Transitioning to Appcraft: Evolution of Zalando’s Server-Driven UI Framework
Article Summary
Zalando powers 13 dynamic mobile pages without waiting for app store releases. Here's how they built a server-driven UI framework that ships changes same-day.
Zalando's mobile team evolved from their rigid TNA framework to Appcraft, a flexible server-driven UI system. The shift eliminated versioning headaches and enabled rapid iteration across iOS and Android using Elm architecture and Flexbox layout.
Key Takeaways
- Appcraft serves 13 dynamic pages including Zalando Stories with same-day deployment
- Elm architecture plus Flex unified iOS and Android layout paradigms
- Server-side versioning eliminated client coordination and backward compatibility issues
- Primitive components (Label, Button, Image) compose into complex UIs server-side
- Reduced MTTR during incidents and survived Cyber Week at scale
By moving UI logic server-side with primitives and Flex layout, Zalando ships mobile UI changes instantly without app releases or cross-platform coordination.
About This Article
Zalando's TNA framework required new app store releases whenever they made minor UI changes, like moving a button around.

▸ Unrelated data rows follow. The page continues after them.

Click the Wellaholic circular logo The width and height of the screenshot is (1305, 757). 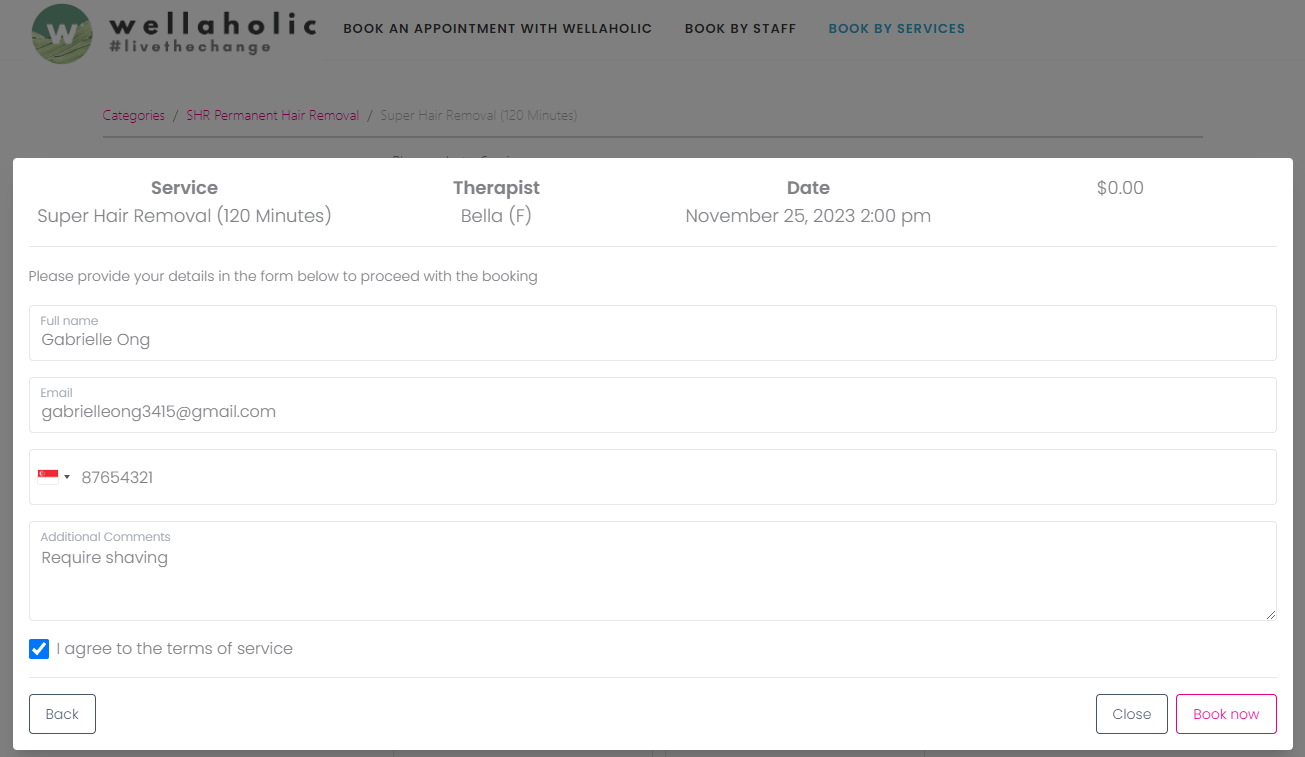[61, 34]

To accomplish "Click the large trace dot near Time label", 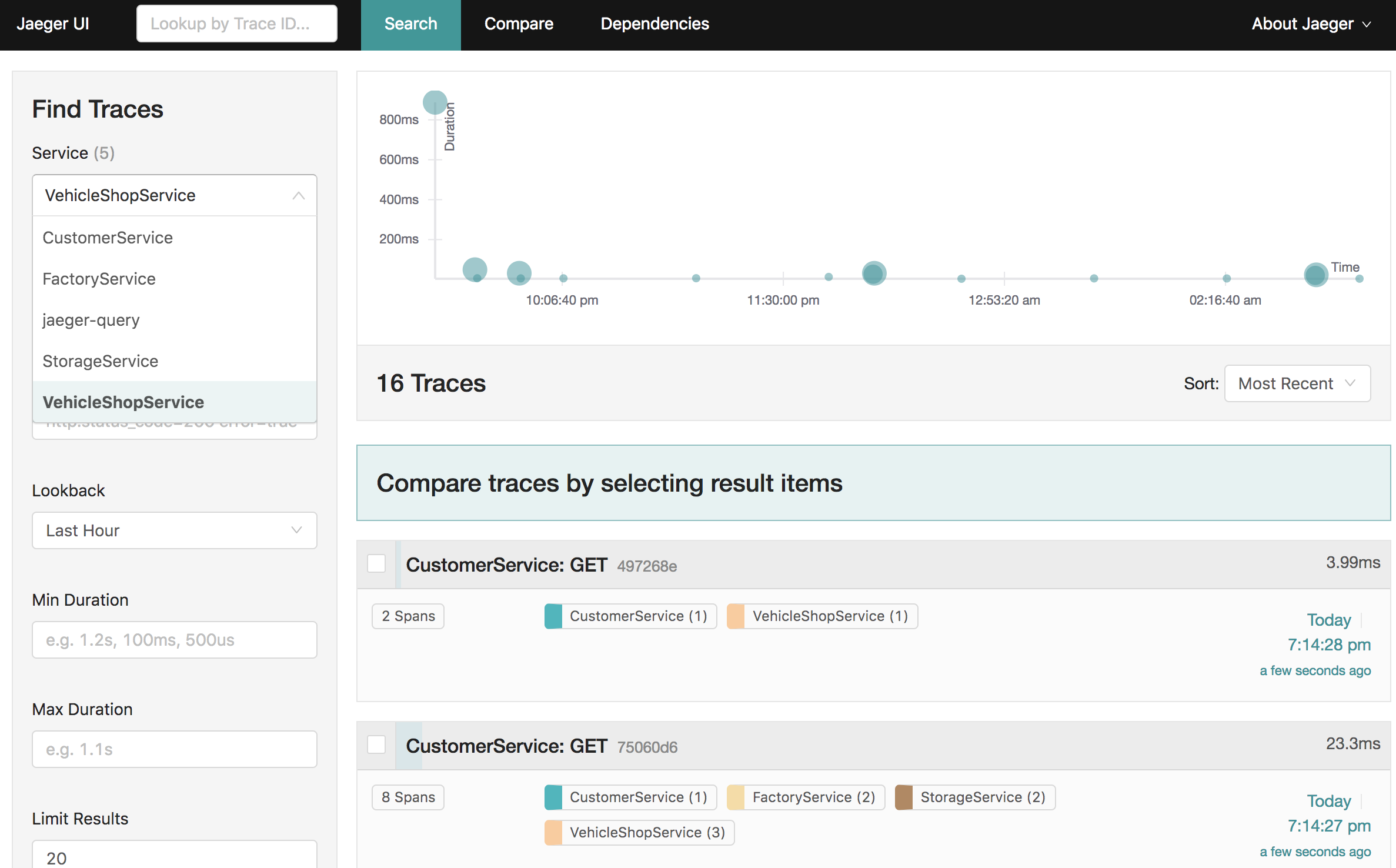I will [1315, 275].
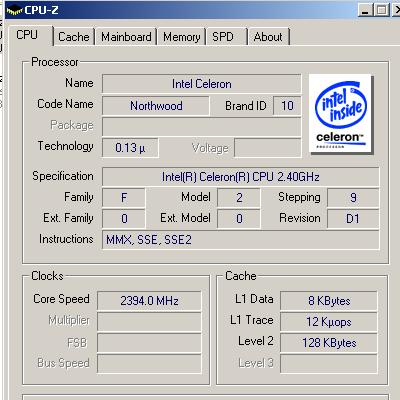
Task: Open the About tab
Action: 269,37
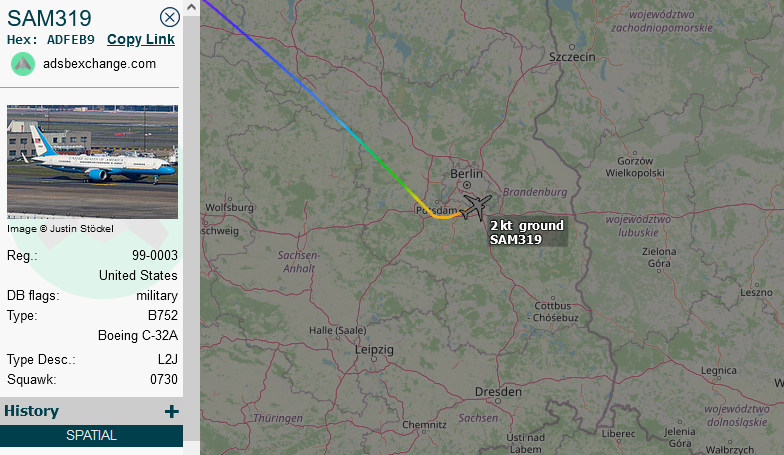Select the SPATIAL section tab
The height and width of the screenshot is (455, 784).
pyautogui.click(x=92, y=436)
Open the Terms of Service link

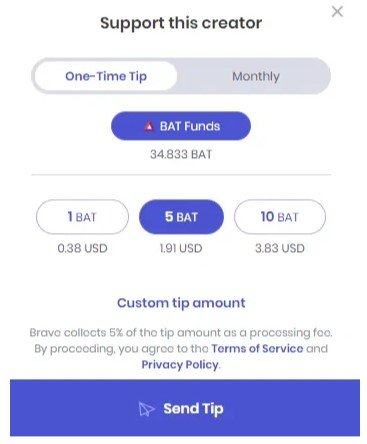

Keeping high-level composed components consistent across iOS and Android was difficult because of versioning conflicts and the constant stream of design variants.
Zalando built Appcraft using Elm architecture and a Flex layout system. They chose Texture for iOS and Litho for Android. This let them convert server-side Flex definitions into native UICollectionView on iOS and RecyclerView on Android.
Appcraft meant UI changes no longer required app releases. Engineering effort dropped during app redesigns compared to pages that weren't backend-driven. Incident response got faster too, since they could deploy fixes to the server the same day. The system handled Cyber Week traffic without issues.